# Dishonest Casino


Motivated by: https://hmmlearn.readthedocs.io/en/latest/auto_examples/plot_casino_example.html

## The Story

A dishonest casino occassionally swaps their dice (fair <-> biased), but all we see is a sequence $X$ of throws $X \in \{0,1,2,3,4,5\}$.

In this part we will:

1. Be the casino: generate/sample such HMM data
2. Be a clever player: learn the parameters (transition rates, emission rates) from observations
3. try to decode the game: predict the most likely sequence of states

... all of this with hmmlearn.

## The HMM formulation

- States $Z$: { 0 = fair, 1 = biased }; 
- Observations $X$: { 0, 1, 2, 3, 4, 5 }
- Parameters $\Theta$:

\begin{align}
    P(Z_0) &= \begin{bmatrix} 0.5 & 0.5  \end{bmatrix} \\ \\
    P(Z_t | Z_{t-1}) & = \begin{bmatrix} 0.95 & 0.05 \\ 0.25 & 0.75 \end{bmatrix} \\ \\
    P(X_t | Z_t) & =  \begin{bmatrix} 1/6 & 1/6 &  1/6 & 1/6 & 1/6 & 1/6 \\ 0.1 & 0.1 & 0.1 & 0.1 & 0.1 & 0.5 \end{bmatrix} \\
\end{align}


## Setting up the Software

In [None]:
%%script echo install only once
!pip install hmmlearn

install only once


In [None]:
import numpy as np
import matplotlib.pyplot as plt
from hmmlearn import hmm

## Playing the Casino: Generating states and observations

In [None]:
pf = [1./6 ] *6           # fair emission probabilities
pb = [1./10] *5 + [1/2]   # biased emission probabilities

np.random.seed(42)
model_gen = hmm.MultinomialHMM(n_components=2)

# set parameters
model_gen.startprob_ = np.array([1.0, 0.])                     # initial state prob
model_gen.transmat_  = np.array([[0.95, 0.05], [0.25, 0.75]])   # transition prob
model_gen.emissionprob_ =  np.array([pf, pb])                   # emission prob

X,Z = model_gen.sample(5000)

**Task**: Inspect the shapes for X and Z.

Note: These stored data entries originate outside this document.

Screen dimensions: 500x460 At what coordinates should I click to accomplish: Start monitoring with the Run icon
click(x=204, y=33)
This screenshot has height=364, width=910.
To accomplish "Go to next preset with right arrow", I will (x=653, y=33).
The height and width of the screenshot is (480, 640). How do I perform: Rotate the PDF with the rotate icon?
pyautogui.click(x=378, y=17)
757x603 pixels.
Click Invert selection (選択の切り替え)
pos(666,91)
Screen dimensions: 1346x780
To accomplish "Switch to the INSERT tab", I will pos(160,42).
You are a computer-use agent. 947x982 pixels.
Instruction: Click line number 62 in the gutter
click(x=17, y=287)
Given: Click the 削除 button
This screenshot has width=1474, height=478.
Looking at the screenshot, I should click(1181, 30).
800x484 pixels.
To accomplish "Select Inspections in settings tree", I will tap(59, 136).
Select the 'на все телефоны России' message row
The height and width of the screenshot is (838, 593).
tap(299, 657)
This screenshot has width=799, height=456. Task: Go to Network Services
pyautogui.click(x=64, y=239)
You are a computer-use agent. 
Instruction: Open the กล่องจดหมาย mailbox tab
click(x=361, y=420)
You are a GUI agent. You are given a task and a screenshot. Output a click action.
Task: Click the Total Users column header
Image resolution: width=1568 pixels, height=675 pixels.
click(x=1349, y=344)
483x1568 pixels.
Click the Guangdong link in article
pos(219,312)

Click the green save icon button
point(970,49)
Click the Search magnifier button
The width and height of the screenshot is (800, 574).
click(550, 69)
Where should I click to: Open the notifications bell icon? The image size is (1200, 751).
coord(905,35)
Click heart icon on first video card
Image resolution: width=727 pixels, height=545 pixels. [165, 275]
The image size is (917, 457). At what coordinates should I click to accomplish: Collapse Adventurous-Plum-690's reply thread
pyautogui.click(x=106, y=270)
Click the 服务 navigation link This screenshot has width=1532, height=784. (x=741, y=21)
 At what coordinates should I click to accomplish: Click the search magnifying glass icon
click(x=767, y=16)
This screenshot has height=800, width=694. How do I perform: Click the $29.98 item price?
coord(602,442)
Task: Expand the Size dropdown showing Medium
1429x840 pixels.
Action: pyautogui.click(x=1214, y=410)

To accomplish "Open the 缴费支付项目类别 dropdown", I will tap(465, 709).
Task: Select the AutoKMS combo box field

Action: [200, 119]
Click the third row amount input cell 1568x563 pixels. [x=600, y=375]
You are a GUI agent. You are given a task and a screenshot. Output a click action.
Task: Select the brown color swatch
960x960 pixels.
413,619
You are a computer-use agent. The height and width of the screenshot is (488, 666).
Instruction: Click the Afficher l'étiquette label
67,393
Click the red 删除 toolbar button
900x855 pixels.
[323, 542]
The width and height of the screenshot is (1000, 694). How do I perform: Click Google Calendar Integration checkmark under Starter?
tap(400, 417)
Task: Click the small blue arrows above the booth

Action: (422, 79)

### Inspection: Does the generator work?

Here is a simple function to plot the distribution of the obserrvations for the different states.

In [None]:
def HMM_inspect(Z,X,t=50):
  z_str = ''.join(str(z) for z in Z.flatten()[0:t])
  x_str = ''.join(str(x) for x in X.flatten()[0:t])
  print('Z: ',z_str)
  print('X: ',x_str)

  bs=list(np.arange(0,6,0.5))
  plt.hist(X[Z == 0], label='Z=0', alpha=0.5, bins=bs)
  plt.hist(X[Z == 1], label='Z=1', alpha=0.5, bins=bs)
  plt.xlabel('observation X')
  plt.legend()
  plt.show()

HMM_inspect(Z,X,100)

**Task (5 min)**: Understand and interprete the results.

## Fit the data

**Task (15 min)**

1. Use the Baum-Welch algorithm to fit a model with two states ("components"), given observations $X$.
2. Obtain the score for this fit: $\log P(X)$
3. Predict the best possible path $Z$

In [None]:
%%script echo edit before execution
np.random.seed(42)
model_fit = hmm.MultinomialHMM(...)
[ ... do the fit ..]
score = ...
print('scores: ', score)
Zv = ... predict path ...

HMM_inspect(Zv,X)

edit before execution


**Task & Discussion (5 min):** 

Was the fit successful - does it reflect our expectation? 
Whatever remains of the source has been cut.